WORK INSTRUCTION: Search the data for the string "computer", and report each line where it is found.

※

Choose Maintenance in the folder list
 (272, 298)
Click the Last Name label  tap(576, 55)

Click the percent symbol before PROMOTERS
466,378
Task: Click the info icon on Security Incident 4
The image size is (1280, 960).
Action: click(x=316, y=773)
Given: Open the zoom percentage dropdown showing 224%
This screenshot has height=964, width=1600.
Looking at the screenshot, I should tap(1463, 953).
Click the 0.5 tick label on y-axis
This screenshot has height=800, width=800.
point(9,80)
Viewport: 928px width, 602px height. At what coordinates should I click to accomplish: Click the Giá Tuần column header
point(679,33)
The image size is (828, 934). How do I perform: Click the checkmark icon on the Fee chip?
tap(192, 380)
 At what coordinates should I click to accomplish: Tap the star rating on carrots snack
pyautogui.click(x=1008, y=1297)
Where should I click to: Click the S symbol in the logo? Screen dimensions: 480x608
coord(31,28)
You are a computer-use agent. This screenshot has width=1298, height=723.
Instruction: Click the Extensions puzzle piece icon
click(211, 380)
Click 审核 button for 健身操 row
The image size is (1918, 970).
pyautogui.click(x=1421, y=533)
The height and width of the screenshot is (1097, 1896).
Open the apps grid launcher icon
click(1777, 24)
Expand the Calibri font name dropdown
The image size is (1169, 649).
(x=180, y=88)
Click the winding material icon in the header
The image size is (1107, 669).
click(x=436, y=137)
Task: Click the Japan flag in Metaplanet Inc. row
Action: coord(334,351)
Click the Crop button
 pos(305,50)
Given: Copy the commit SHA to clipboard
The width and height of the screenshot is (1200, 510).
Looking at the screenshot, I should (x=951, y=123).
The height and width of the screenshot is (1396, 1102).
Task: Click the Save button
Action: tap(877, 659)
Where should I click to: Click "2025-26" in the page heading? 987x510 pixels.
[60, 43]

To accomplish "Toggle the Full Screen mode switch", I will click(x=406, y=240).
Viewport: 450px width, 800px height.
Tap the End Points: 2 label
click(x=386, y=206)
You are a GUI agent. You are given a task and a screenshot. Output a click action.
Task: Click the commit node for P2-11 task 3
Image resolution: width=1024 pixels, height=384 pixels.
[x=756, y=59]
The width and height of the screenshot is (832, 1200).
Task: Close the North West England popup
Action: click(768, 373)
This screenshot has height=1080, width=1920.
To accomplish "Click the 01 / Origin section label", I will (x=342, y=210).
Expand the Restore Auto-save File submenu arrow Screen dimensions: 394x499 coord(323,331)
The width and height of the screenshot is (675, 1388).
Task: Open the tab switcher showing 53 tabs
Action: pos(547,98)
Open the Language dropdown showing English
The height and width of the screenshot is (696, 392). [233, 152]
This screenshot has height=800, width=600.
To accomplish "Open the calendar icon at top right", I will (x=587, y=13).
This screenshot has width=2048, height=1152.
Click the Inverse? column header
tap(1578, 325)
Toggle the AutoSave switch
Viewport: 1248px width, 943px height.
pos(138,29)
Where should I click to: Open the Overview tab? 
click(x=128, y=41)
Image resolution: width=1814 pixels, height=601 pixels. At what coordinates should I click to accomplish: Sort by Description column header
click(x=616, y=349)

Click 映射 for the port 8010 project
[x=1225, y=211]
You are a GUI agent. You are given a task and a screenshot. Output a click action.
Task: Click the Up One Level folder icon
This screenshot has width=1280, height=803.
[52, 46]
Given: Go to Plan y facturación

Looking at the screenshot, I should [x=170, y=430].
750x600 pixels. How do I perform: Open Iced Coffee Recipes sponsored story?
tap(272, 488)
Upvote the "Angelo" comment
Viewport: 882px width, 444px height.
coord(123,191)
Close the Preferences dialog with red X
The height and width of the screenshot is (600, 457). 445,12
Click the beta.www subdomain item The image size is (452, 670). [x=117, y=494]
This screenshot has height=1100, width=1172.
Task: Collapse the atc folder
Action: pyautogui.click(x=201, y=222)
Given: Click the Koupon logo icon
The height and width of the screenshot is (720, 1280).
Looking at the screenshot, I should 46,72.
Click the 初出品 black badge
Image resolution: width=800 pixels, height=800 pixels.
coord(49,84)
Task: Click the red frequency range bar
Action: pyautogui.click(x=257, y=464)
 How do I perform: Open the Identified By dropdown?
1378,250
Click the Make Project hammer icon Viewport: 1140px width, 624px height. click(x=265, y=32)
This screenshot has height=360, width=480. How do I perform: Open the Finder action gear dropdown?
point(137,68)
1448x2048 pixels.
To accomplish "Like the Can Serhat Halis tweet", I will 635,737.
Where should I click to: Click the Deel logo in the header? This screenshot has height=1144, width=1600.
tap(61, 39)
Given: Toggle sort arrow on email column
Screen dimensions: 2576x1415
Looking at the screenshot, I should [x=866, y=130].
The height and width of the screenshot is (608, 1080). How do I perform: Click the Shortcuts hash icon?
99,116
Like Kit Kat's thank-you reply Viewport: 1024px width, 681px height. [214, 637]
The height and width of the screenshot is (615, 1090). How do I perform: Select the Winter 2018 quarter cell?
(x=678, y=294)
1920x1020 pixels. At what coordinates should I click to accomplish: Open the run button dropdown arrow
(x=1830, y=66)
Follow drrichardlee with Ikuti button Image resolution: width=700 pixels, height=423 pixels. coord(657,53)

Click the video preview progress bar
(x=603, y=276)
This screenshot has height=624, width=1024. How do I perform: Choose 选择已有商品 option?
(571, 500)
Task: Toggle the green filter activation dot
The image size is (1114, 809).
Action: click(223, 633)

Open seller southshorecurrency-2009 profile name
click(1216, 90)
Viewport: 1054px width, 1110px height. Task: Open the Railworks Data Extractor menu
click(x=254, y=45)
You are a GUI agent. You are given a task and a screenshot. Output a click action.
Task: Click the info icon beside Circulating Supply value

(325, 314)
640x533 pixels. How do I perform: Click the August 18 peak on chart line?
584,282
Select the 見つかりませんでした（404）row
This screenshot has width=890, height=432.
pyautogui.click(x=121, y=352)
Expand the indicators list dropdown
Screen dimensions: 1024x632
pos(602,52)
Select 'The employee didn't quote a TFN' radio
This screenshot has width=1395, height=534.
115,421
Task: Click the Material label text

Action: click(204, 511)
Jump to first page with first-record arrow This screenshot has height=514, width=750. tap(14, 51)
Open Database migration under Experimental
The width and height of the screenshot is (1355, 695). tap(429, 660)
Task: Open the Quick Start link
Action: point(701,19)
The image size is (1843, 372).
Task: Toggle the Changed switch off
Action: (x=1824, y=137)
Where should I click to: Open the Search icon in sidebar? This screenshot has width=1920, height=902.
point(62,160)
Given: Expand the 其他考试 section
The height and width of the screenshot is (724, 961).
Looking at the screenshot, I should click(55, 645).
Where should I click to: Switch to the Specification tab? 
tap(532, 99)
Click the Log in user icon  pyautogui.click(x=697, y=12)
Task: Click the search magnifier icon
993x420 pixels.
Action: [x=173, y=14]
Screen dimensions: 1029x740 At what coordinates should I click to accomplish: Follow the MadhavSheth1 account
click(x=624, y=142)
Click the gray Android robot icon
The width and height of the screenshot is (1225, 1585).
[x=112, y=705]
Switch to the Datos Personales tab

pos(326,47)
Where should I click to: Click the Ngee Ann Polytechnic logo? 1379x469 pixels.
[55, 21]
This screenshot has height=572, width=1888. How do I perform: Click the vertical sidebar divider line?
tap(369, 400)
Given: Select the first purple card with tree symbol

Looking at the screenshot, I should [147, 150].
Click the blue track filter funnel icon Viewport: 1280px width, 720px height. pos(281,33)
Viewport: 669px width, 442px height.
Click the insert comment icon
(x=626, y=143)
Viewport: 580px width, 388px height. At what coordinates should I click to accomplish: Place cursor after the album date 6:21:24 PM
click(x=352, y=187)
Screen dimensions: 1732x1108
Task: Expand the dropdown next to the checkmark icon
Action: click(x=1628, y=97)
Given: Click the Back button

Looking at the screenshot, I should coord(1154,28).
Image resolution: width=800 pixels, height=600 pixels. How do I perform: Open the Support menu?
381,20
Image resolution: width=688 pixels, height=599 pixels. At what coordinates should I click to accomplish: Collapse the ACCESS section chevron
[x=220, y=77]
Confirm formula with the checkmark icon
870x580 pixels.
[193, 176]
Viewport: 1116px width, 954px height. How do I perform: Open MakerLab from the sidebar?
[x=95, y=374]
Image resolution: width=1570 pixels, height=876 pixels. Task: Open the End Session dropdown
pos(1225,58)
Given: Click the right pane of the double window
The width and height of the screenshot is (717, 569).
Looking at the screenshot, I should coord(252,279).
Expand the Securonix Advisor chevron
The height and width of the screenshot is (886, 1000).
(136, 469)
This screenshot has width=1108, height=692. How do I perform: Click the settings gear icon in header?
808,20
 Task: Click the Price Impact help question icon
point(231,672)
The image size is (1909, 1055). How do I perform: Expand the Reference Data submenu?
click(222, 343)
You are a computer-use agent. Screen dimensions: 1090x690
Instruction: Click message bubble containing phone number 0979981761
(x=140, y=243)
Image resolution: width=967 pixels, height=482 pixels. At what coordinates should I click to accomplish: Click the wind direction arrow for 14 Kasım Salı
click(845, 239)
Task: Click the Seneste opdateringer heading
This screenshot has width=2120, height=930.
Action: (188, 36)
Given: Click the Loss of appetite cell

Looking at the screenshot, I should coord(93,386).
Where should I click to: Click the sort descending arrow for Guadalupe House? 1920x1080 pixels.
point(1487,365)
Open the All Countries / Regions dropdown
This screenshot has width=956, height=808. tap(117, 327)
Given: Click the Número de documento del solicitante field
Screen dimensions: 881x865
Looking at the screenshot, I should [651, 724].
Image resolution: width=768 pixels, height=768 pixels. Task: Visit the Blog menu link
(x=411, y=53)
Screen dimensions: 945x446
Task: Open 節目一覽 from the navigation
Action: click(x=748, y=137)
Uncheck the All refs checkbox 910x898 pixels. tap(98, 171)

※

ANSWER BOX:
You are a computer-use agent. This screenshot has width=1298, height=723.
You are a computer-use agent. Screen dimensions: 1090x690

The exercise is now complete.